A Ponte questionou as assessorias da Polícia Militar e da Secretaria de Segurança Pública a respeito do caso, das imagens das câmeras dos policiais envolvidos, da investigação e pediu entrevista com o delegado Glauco De Carvalho Quadros, do Departamento de Homicídios e de Proteção à Pessoa (DHPP) da Polícia Civil, mas Fator F, assessoria terceirizada da pasta, recusou o pedido de entrevista e encaminhou a seguinte nota:

O Departamento de Homicídios e de Proteção à Pessoa (DHPP) investiga todas as circunstâncias da morte de um homem, de 22 anos, que fugiu de uma abordagem policial na noite de quarta-feira (15), na zona oeste da capital paulista. Durante a fuga, o suspeito caiu da moto e apontou uma arma na direção dos policiais, que intervieram.
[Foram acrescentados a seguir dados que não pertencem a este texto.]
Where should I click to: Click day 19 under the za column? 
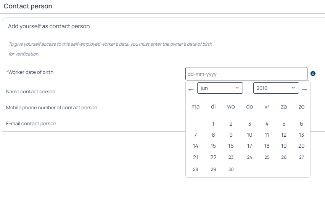[284, 146]

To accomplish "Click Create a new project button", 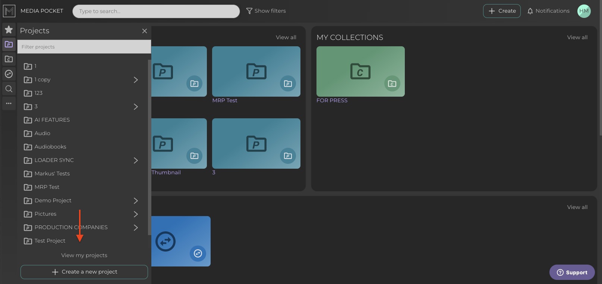I will pos(84,272).
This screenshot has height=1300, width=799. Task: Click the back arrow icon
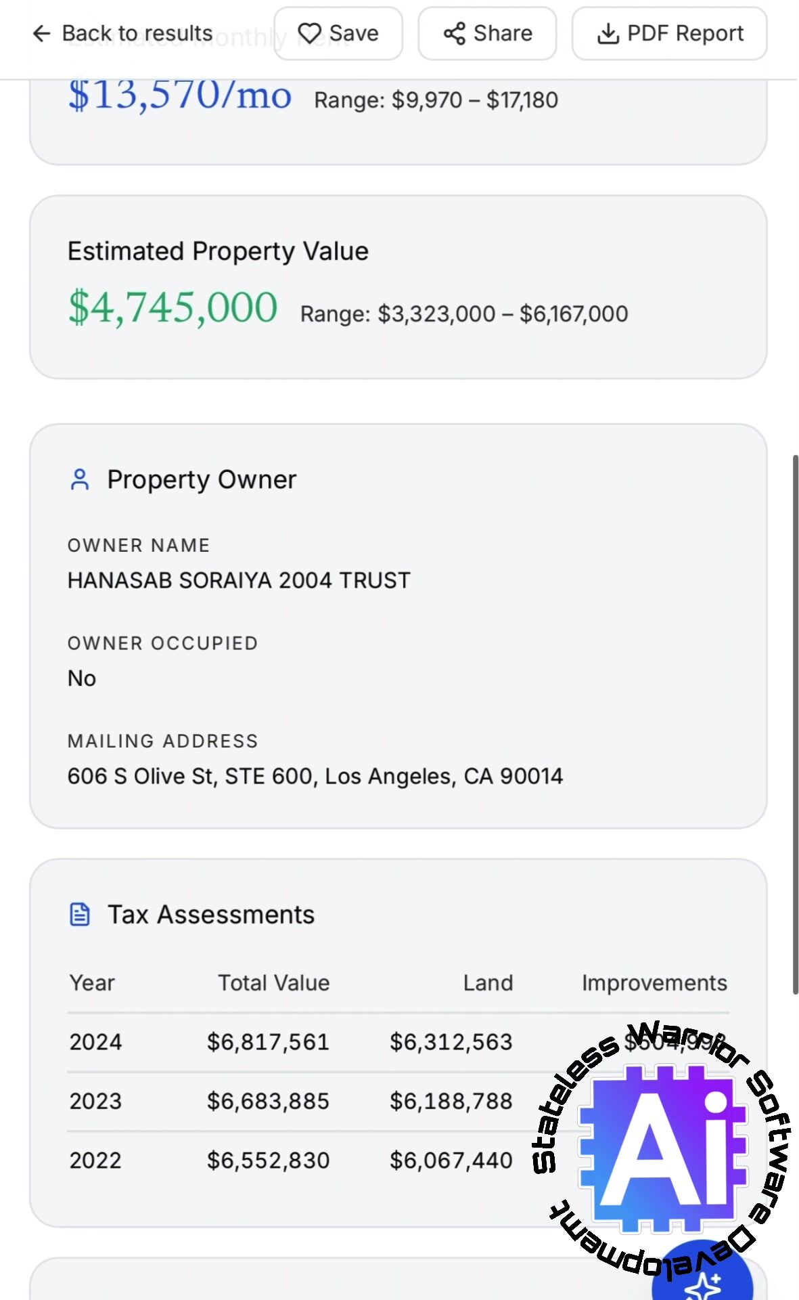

O homem não resistiu aos ferimentos. No local, foi apreendido um revólver calibre 38 com a numeração raspada, cinco munições íntegras e uma deflagrada. A Polícia Militar também instaurou inquérito policial militar (IPM), com o acompanhamento da corregedoria da instituição, para apurar o caso. Os policiais envolvidos na ocorrência passarão pelo Programa de Acompanhamento e Apoio ao Policial Militar (PAAPM).